• **Exercise goal**: An exact reproduction of the listing is wanted, with the pictures dropped.

┄┄┄┄┄┄

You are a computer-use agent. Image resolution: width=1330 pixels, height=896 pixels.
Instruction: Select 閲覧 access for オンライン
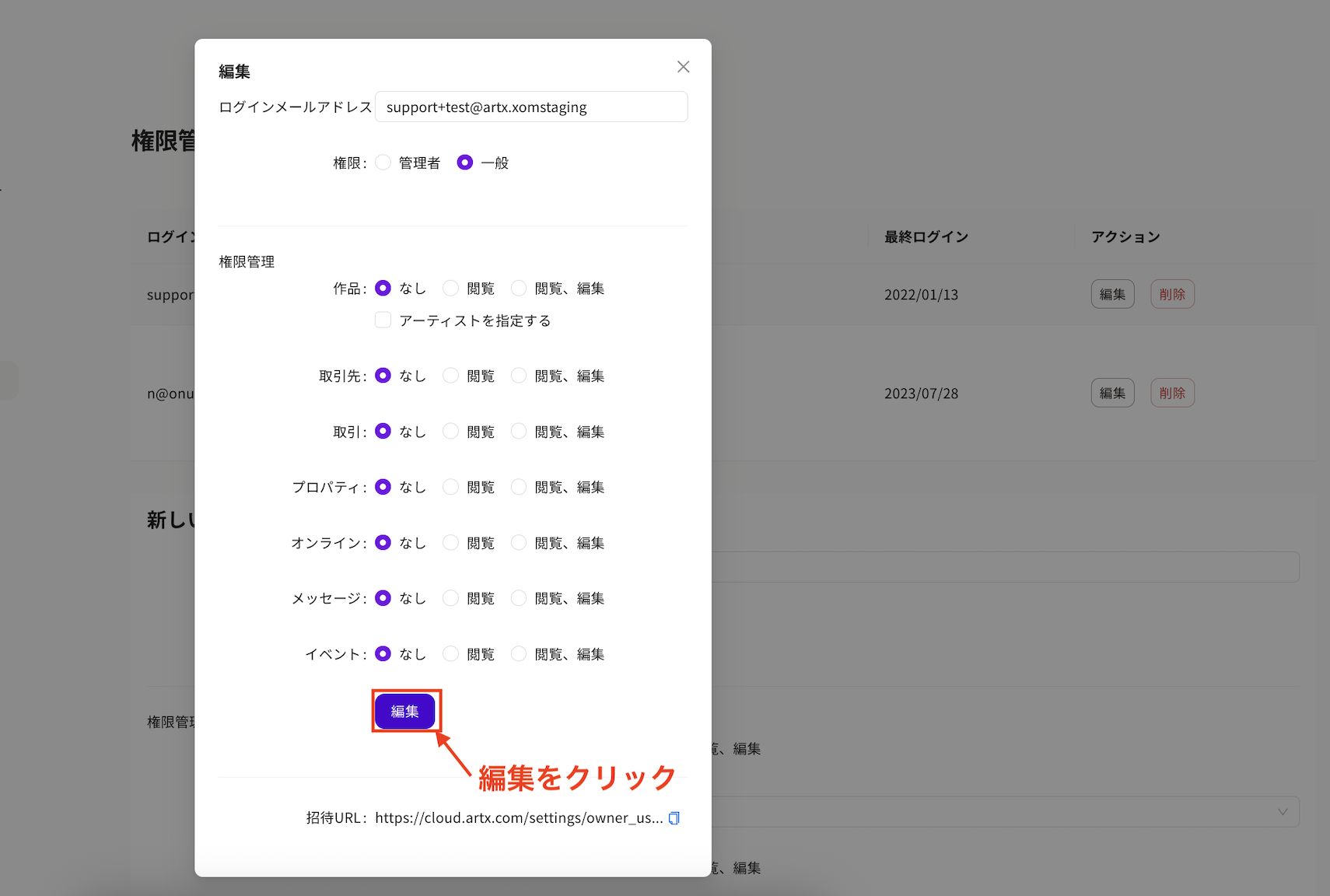coord(451,543)
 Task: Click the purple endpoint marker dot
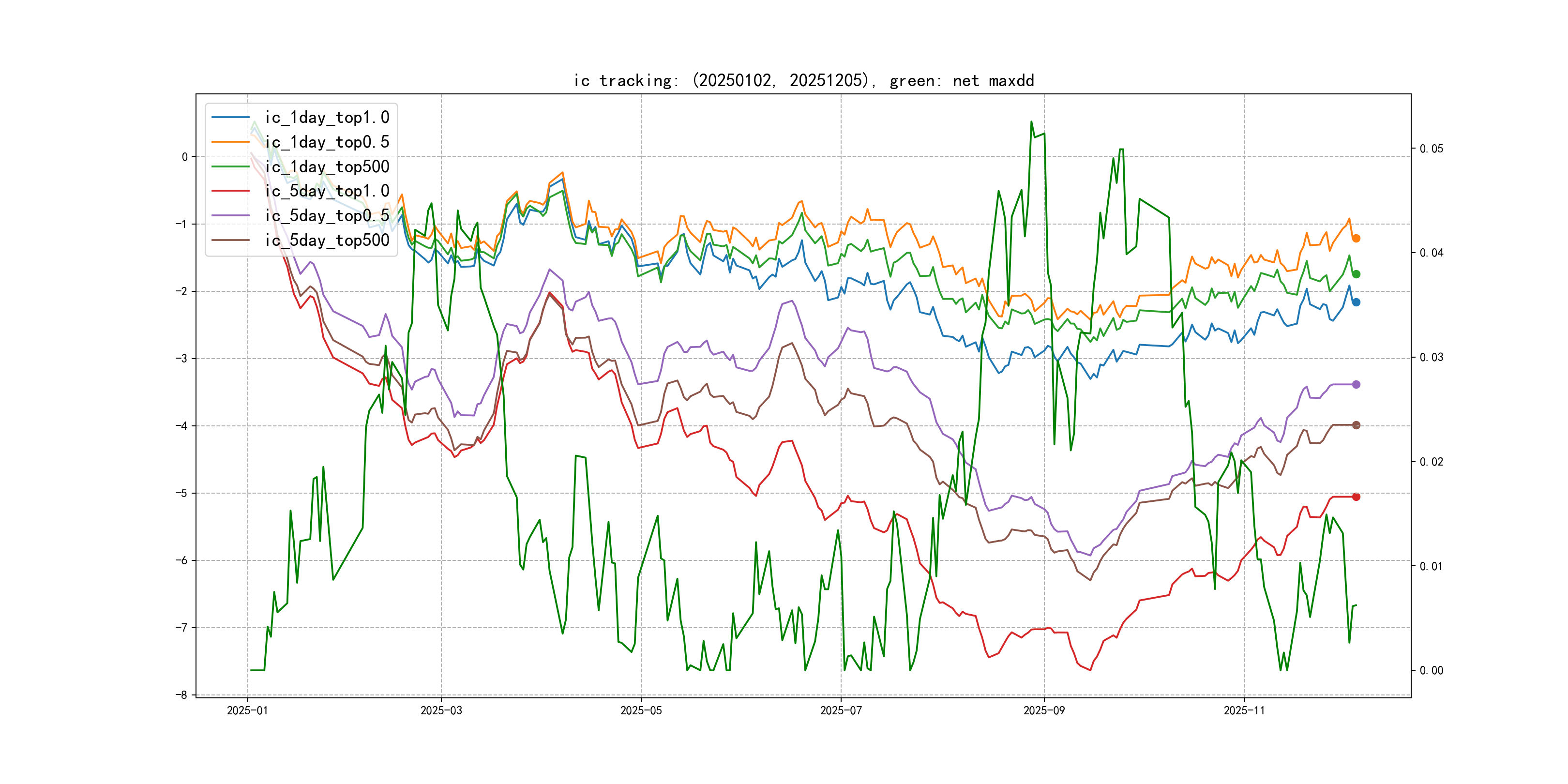(x=1356, y=385)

┄┄┄┄┄┄

• **Written response**:
You are a computer-use agent. Image resolution: width=1330 pixels, height=896 pixels.
Instruction: Select 閲覧 access for オンライン
coord(451,543)
 Task: Click the purple endpoint marker dot
(x=1356, y=385)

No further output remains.